Arkham City is first full-res Xbox 360 3D release.

A while back, Eurogamer ran a report revealing that full-resolution stereoscopic 3D using the HDMI 1.4 standard was coming to the Xbox 360. Five months on, Batman: Arkham City is the first shipping game to utilise it.

Previously there has been some confusion as to whether the Xbox 360 hardware is physically capable of carrying the HDMI 1.4 stereoscopic 3D signal. There was some concern that the older HDMI 1.2 standard supported by the Xbox 360 couldn't be extended in the same way that the HDMI 1.3 controller in the PlayStation 3 was repurposed to support the new standard.

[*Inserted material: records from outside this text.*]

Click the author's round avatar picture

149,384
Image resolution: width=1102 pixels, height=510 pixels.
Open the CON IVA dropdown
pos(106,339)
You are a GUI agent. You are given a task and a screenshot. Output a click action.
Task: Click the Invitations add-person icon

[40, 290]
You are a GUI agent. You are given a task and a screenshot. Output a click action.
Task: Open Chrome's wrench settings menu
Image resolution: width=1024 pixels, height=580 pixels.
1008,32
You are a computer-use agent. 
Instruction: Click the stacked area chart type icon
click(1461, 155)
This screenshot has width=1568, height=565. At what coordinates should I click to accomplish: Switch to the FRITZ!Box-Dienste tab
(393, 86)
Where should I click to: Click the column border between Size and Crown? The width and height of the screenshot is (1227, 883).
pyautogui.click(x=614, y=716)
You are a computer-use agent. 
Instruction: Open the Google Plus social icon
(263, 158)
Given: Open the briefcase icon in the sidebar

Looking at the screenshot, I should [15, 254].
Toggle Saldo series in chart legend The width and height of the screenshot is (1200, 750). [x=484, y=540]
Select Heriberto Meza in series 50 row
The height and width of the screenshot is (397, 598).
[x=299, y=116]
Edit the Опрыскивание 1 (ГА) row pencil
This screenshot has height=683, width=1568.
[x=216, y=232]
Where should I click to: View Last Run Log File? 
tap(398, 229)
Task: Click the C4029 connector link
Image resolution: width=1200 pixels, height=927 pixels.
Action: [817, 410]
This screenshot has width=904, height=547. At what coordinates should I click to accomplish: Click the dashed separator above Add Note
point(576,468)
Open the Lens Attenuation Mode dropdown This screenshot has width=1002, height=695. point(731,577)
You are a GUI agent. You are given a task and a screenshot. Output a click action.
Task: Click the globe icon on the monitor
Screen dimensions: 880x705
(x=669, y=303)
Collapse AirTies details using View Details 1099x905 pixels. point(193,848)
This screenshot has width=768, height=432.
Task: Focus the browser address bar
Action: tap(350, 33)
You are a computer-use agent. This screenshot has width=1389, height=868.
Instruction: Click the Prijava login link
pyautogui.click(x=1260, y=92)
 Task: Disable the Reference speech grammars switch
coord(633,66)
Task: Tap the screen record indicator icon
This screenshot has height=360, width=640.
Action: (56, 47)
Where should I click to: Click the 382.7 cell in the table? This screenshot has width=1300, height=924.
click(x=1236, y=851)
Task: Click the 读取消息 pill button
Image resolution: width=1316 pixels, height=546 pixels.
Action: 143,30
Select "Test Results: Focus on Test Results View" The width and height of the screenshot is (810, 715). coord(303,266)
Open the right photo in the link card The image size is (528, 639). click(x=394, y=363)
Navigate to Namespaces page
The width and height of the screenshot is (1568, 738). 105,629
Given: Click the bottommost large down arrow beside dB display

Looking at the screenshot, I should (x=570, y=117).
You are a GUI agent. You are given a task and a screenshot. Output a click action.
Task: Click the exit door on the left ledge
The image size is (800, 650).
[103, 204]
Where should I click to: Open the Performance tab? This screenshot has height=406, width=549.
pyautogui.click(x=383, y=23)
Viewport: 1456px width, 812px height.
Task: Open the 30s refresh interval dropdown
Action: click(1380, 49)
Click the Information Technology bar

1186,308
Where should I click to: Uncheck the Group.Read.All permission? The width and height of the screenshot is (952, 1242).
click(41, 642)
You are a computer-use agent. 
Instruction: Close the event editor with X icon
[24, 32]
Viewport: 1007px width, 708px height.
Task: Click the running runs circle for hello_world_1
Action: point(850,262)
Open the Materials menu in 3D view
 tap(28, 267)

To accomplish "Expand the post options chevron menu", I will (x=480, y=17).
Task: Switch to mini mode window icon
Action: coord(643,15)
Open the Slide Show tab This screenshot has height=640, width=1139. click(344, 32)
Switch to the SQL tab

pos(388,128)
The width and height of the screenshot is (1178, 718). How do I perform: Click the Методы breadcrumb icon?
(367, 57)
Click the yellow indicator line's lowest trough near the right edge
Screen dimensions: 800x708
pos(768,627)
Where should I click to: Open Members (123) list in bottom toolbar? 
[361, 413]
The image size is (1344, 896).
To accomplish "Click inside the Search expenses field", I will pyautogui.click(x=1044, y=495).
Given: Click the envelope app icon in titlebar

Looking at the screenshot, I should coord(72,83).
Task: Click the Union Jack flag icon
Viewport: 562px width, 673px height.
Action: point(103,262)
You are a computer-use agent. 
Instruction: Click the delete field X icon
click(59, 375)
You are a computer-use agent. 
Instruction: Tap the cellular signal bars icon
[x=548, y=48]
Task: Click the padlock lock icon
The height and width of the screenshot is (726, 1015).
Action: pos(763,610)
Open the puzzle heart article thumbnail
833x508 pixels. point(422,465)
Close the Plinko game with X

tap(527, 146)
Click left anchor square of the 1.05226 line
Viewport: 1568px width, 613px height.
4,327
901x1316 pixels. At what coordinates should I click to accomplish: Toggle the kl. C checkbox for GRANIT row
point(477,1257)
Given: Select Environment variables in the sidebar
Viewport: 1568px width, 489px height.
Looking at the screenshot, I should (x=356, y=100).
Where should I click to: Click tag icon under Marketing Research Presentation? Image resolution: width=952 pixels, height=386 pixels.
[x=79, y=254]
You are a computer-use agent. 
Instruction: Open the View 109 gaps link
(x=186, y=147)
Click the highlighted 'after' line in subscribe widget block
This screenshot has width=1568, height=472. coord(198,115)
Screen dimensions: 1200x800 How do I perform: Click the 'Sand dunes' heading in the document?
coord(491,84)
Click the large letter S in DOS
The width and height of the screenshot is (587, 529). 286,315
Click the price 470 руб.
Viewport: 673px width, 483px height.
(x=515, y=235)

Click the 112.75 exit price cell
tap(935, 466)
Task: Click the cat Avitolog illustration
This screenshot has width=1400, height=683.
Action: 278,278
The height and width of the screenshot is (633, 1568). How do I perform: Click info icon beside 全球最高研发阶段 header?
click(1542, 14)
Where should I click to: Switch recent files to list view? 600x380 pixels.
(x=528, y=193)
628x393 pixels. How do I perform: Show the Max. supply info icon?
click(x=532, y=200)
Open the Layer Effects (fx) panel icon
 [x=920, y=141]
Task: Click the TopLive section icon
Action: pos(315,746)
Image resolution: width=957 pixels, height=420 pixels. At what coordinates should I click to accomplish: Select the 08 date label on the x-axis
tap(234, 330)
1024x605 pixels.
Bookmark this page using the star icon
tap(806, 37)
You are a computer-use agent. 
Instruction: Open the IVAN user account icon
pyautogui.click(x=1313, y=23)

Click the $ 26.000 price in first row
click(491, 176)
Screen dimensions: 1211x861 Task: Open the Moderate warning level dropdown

However, the release of Batman: Arkham City confirms that from a hardware perspective, any Xbox 360 with an HDMI port can offer the same level of support as the PlayStation 3. Our analysis of the game confirms that the two consoles are both outputting the same 1280x1470 60Hz signal. This comprises of two native 720p images, with 30 lines of blanking information between them.

Here's how Xbox 360 and PlayStation 3 output Batman: Arkham City to 3DTVs. A 1280x1470 framebuffer is utilised, with 720p per eye top and bottom and 30 lines of blanking information between them. This is the first game we've seen to utilise the HDMI 1.4 spec on the Xbox 360.

So how is HDMI 1.4 output possible on older consoles? It turns out that the new standard is rather conservative. A 1280x1470 framebuffer actually requires less bandwidth than native 1080p - and both Xbox 360 and PlayStation 3 have supported that for ages. Even 3D Blu-Ray movies only run at with the equivalent bandwidth of 1080p at 48 frames per second - well below the 1920x1200/60Hz max of the interface. So HDMI 1.4 support on an HDMI 1.2 console boils down to making the hardware output a custom resolution and nothing more.

In terms of Arkham City itself, the game uses the same TriOviz technology as Gears of War 3 - though the Epic title was restricted to the half-res side-by-side functionality we've seen on other 360 stereo 3D games. Curiously though, while both games seem to be operating at native 720p on both platforms - as we would expect - the Xbox 360 version seems to have a one pixel wide blur across the whole image.

Another 3D comparison shot of Batman: Arkham City on the Xbox 360 (left) and PlayStation 3. Despite the HDMI 1.4 display format being the same, the Xbox 360 gets a very strange blur added.

While TriOviz still uses the reprojection technology to extrapolate two images from one main render, the algorithm has advanced significantly since its debut in the GOTY edition of Batman: Arkham Asylum, and has far fewer reprojection artifacts than what we saw in the Enslaved Pigsy's Perfect Ten DLC, which featured an earlier version of the TriOviz tech for 3DTVs. We'll be talking to the creators of TriOviz in more depth shortly, and discussing the 3D effect in our upcoming Batman: Arkham City Face-Off.